• Source records
---+---

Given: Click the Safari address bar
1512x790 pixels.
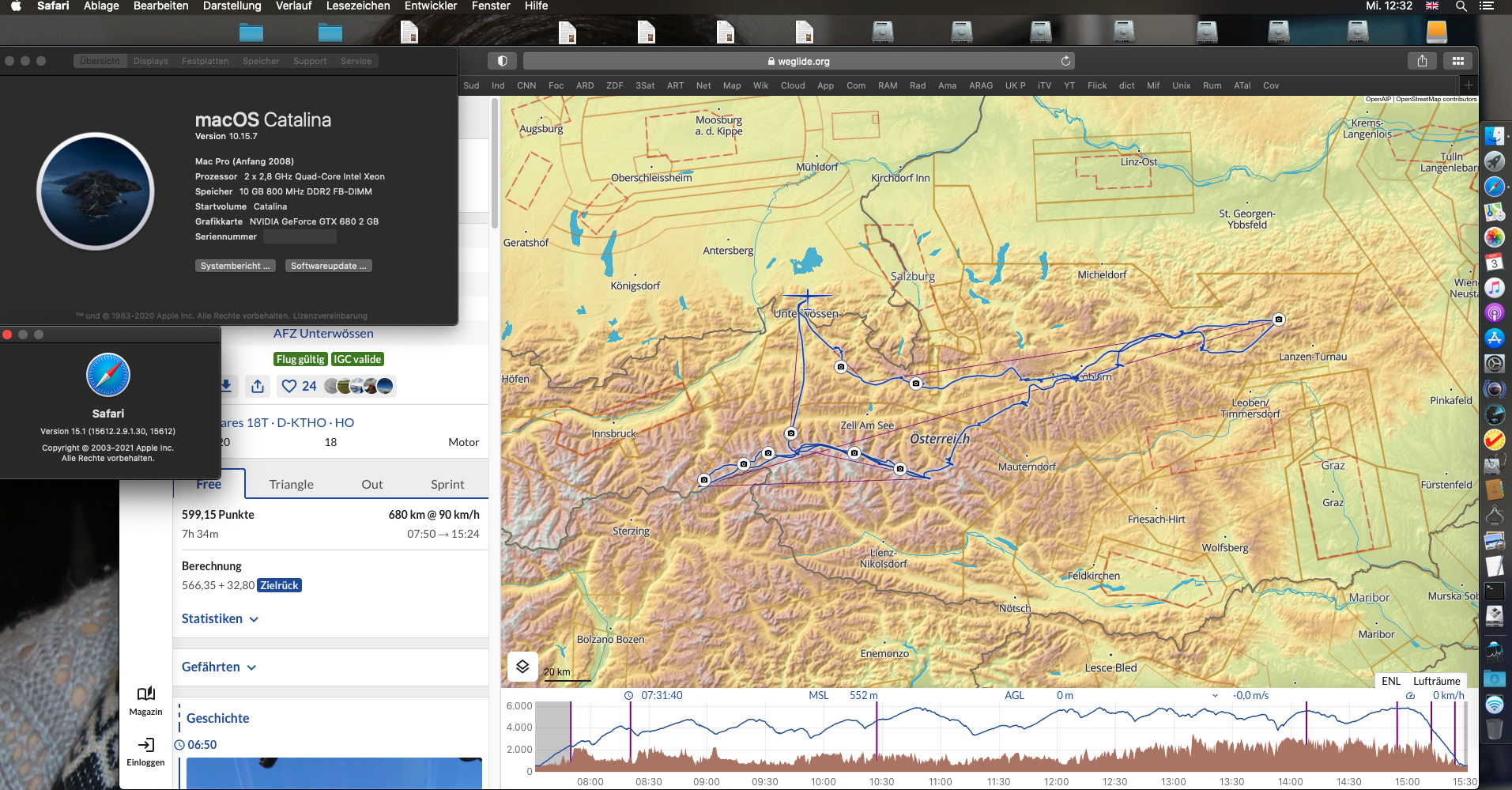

---+---

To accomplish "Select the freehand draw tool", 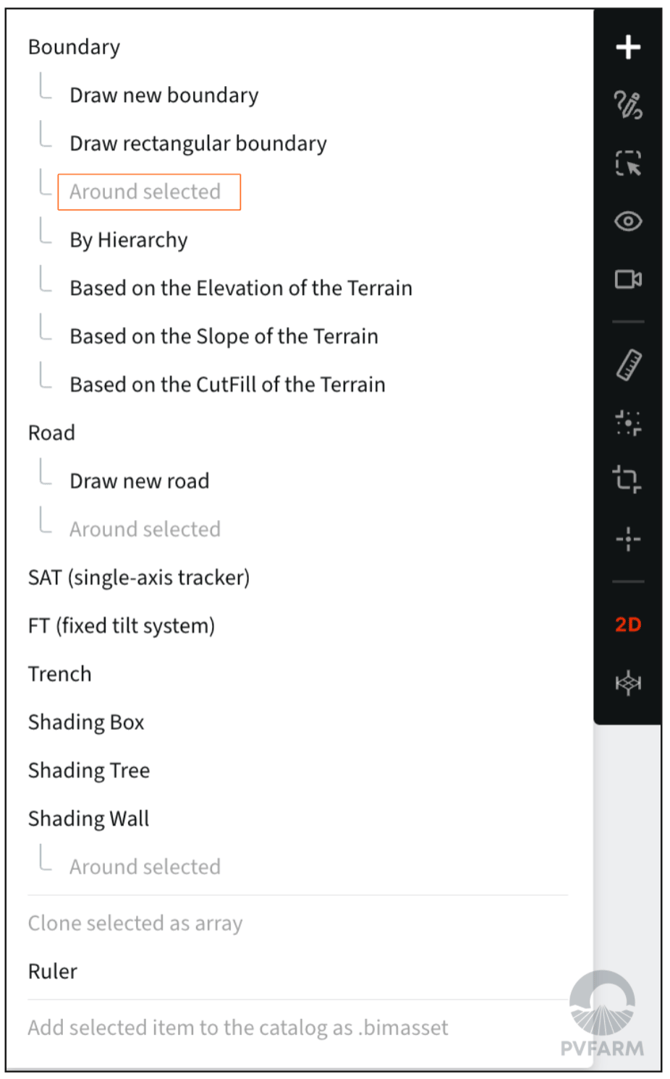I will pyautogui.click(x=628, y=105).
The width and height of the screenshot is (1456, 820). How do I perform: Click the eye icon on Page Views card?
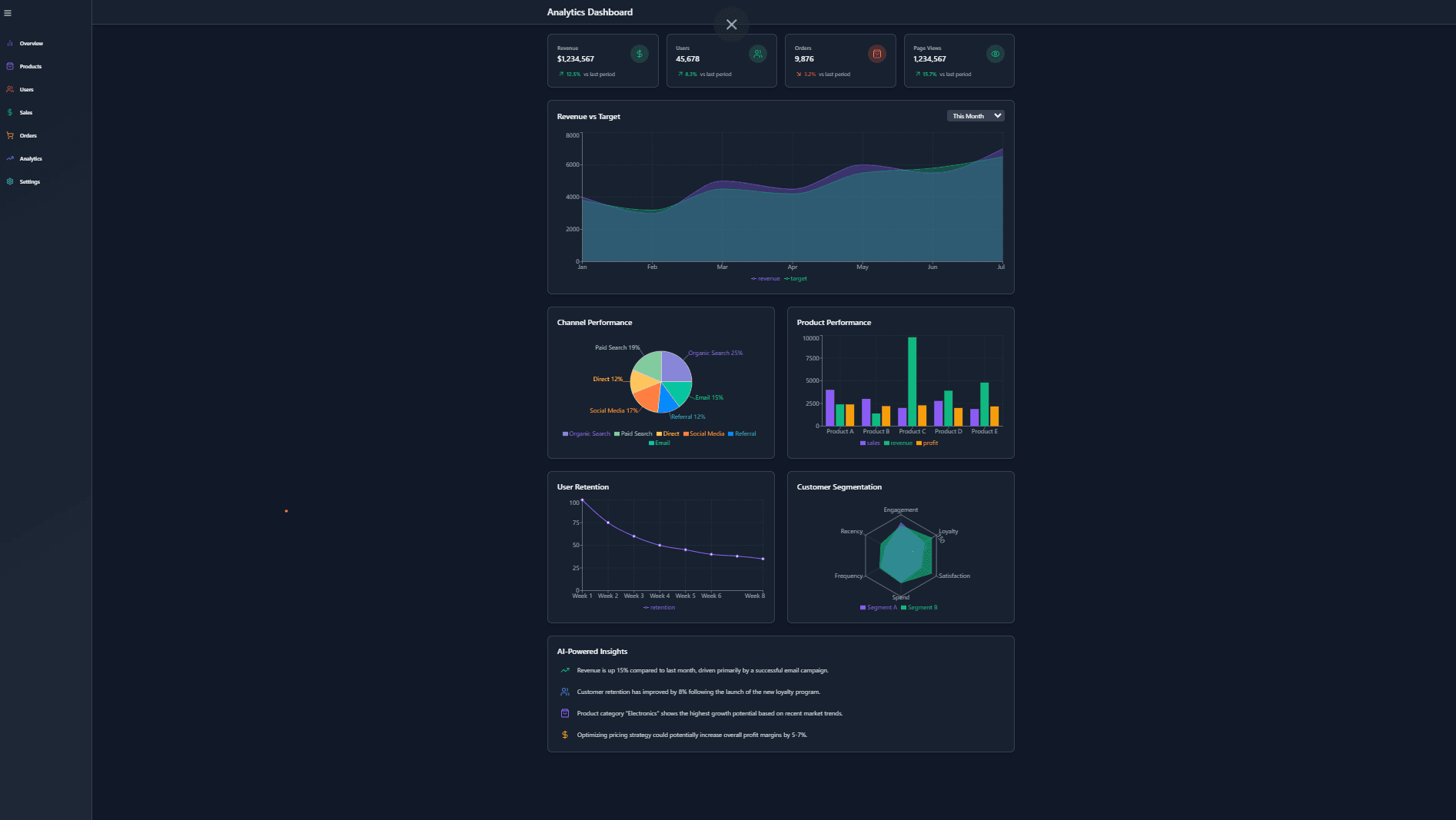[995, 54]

---+---

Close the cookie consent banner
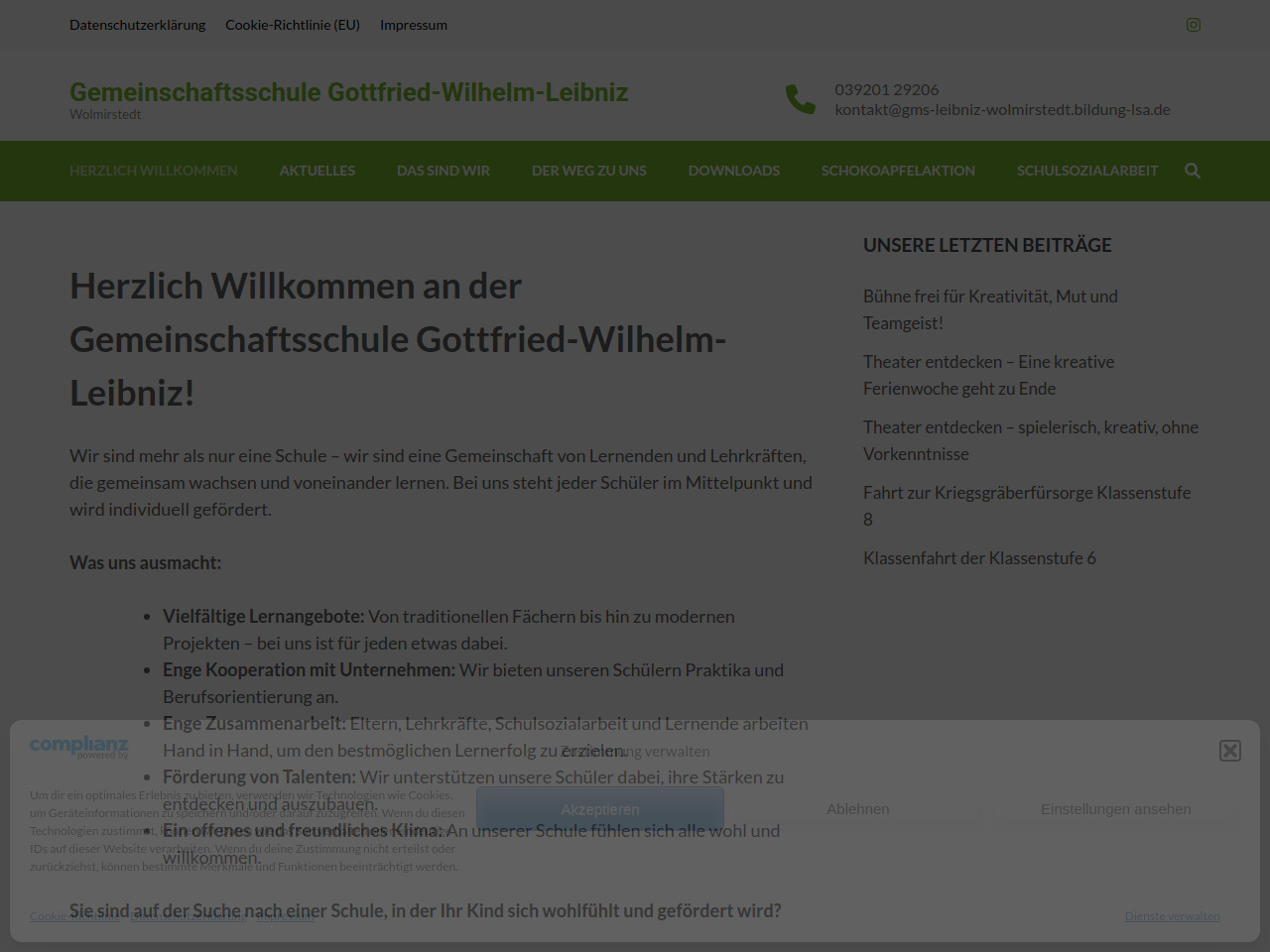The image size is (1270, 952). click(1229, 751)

---+---

• What you should do
Swap "address bar" for "search field" in everything from the line containing "Given: Click the Safari address bar" down to the line containing "1512x790 pixels.". Return only those lines, changed in no other way.

• Final result
Given: Click the Safari search field
1512x790 pixels.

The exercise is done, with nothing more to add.